Prompt: Update the data from the line with "Task: Open the" to the line with "Action: (407, 17)" by putting "options menu" in place of "customize menu", with nothing else changed. Leave the pictures out of your answer.

Extracted data:
+++

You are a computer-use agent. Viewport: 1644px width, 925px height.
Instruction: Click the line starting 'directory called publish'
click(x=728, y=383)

+++

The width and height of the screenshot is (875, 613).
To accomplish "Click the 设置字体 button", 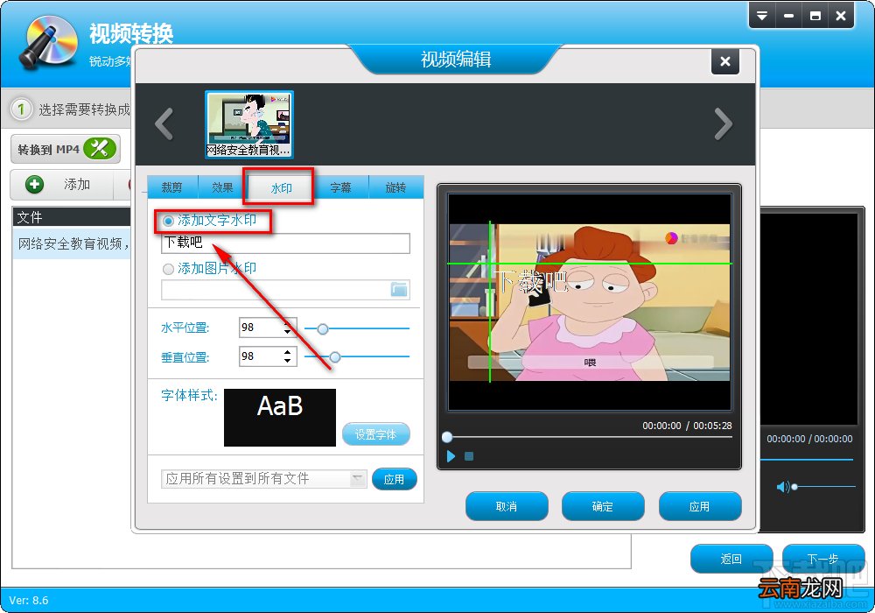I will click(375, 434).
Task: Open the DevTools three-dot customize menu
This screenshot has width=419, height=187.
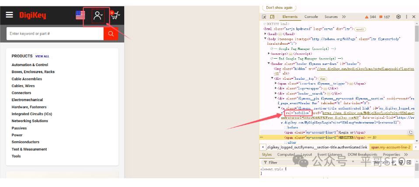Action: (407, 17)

+++

Exercise answer:
Task: Open the DevTools three-dot options menu
This screenshot has width=419, height=187.
Action: (407, 17)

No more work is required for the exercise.